Op de terugweg kwam ik door Sauwerd. Een dorpje onder de rook van Groningen. Ik kende de naam vaag omdat ik ooit gelezen heb dat hier een huisartsenpraktijk was met … een Afghaanse huisarts. Ze schenen nogal gelukkig met hem of haar te zijn herinnerde ik mij vaag uit de één of andere publicatie. En ik vroeg me af wat er van die spelende kinderen zal worden. Misschien wordt één van hen ook wel huisarts. En misschien wel niet in een Gronings maar in een Fries dorp. En zijn ze daar dan ook heel erg tevreden. Of misschien wordt er wel iemand wethouder. Of boekhouder of timmerman. Of… Hoe dan ook, de toekomst is ongewis, maar dat had ik geloof ik al gezegd.
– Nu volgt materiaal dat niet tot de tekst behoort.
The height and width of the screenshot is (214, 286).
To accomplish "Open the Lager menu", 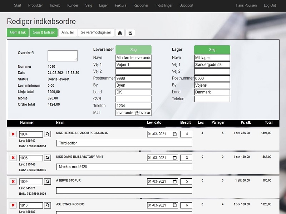I will [103, 5].
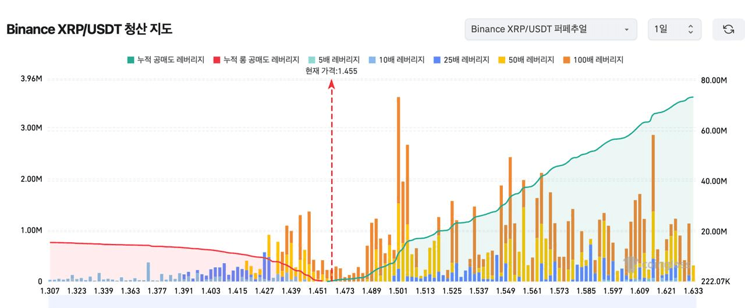Screen dimensions: 745x308
Task: Click the data zoom strip below the chart
Action: click(373, 302)
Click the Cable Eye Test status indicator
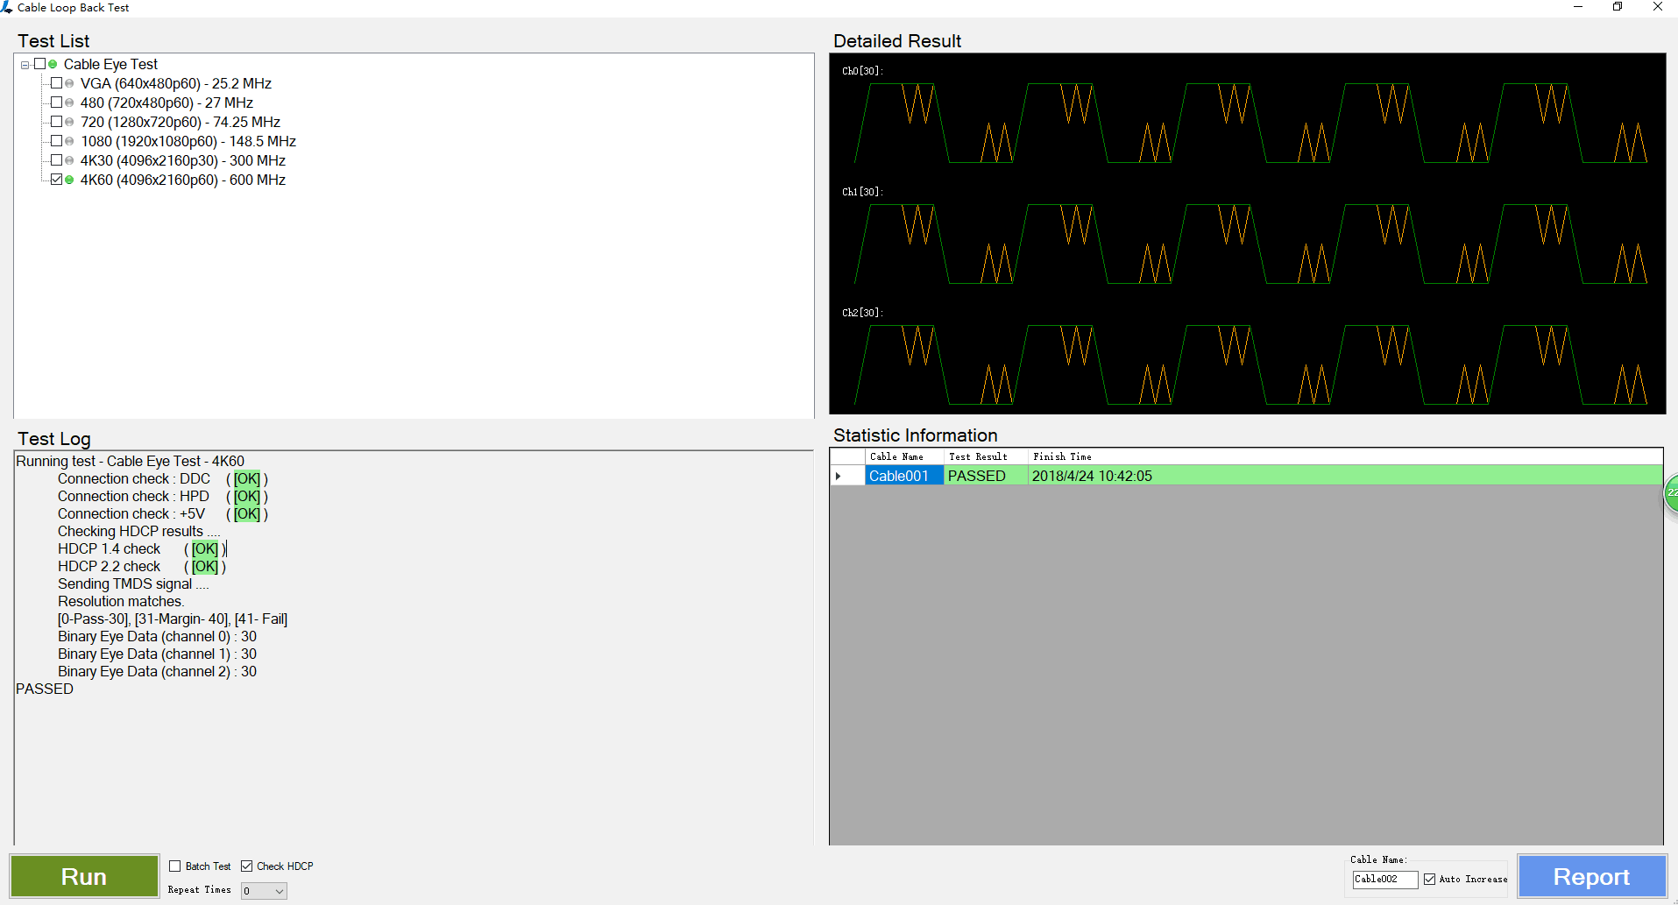This screenshot has width=1678, height=905. tap(53, 64)
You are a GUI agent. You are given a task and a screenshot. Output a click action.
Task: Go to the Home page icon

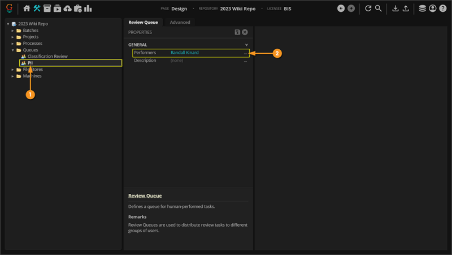(27, 9)
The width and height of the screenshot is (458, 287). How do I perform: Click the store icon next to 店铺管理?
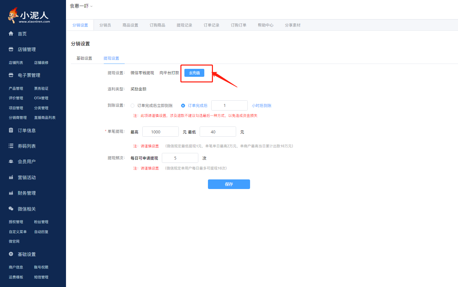point(11,49)
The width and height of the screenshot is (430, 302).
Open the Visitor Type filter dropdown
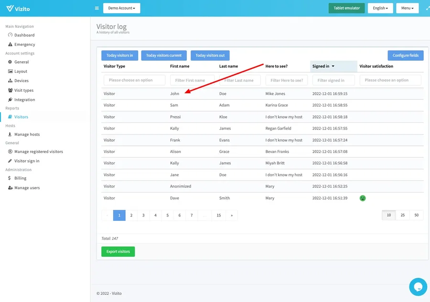pos(134,80)
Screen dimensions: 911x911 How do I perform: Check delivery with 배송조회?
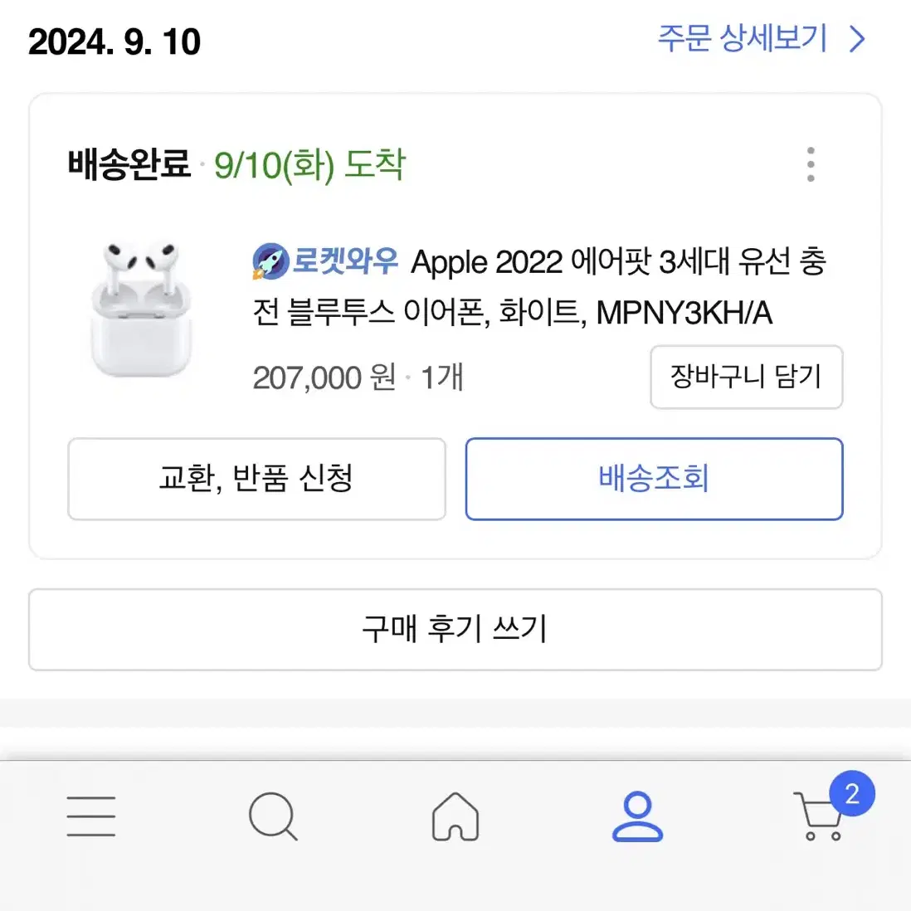point(654,479)
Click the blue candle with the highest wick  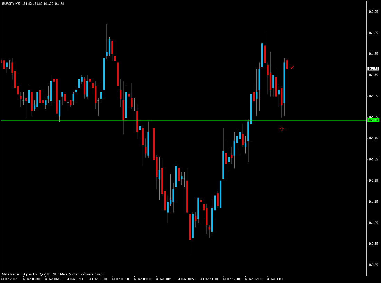point(107,54)
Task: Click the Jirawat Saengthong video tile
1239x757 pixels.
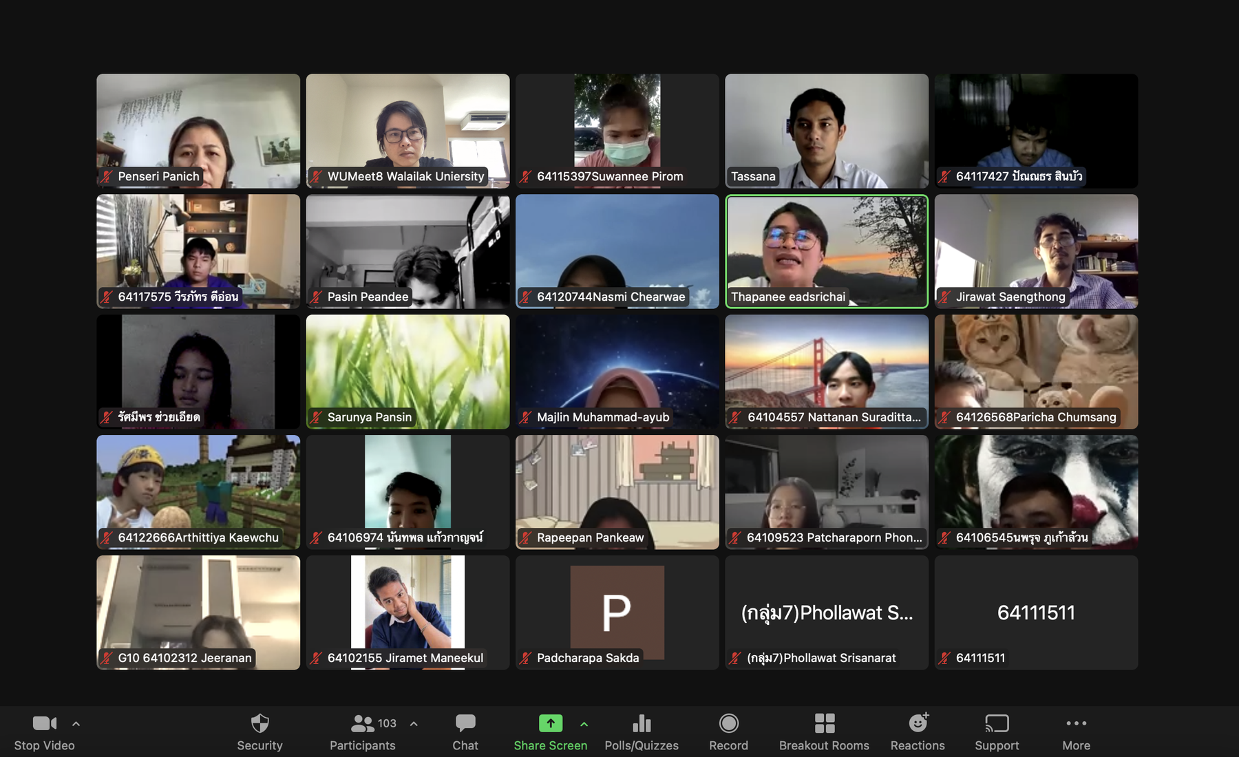Action: pos(1036,251)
Toch kan daar iets aan gedaan worden. Aan het maken van een begin aan die toekomst. Aan het verbeteren van de uitgangspositie. Aan het helpen om op gang te komen. In de gemeente Westerkwartier (onze buren) had de raad een prachtmotie aangenomen waarin uitgesproken wordt dat men een steentje wil bijdragen, daarover met elkaar in gesprek wil, niet achterover wil leunen om na afloop te gaan klagen. De vinger aan de pols wil houden. Eenzelfde motie werd vorige week hier ingediend. Door ons, de PvdA fractie. CDA, CU en Groen Links waren enthousiaste mede indieners. Er volgde een geanimeerde, soms misschien zelfs iets al te heftige, discussie. Het college stelde zich bij monde van zijn portefeuillehouder (de burgemeester in dit geval) buitengewoon constructief op en het resultaat was een uitspraak van de raad van de gemeente Achtkarspelen. Het college gaat waar nodig in gesprek met de dorpen, de verenigingen en de maatschappelijke organisaties om te doen wat redelijkerwijs mogelijk is om vluchtelingen en statushouders een eerlijke kans te geven. De meerderheid in de raad was groot (alleen klein rechts en een gedeelte van de FNP fractie was tegen), Achtkarspelen koos voor de beschaving! Voor de toekomst! Voor eerlijkheid! Ook op dit gebied.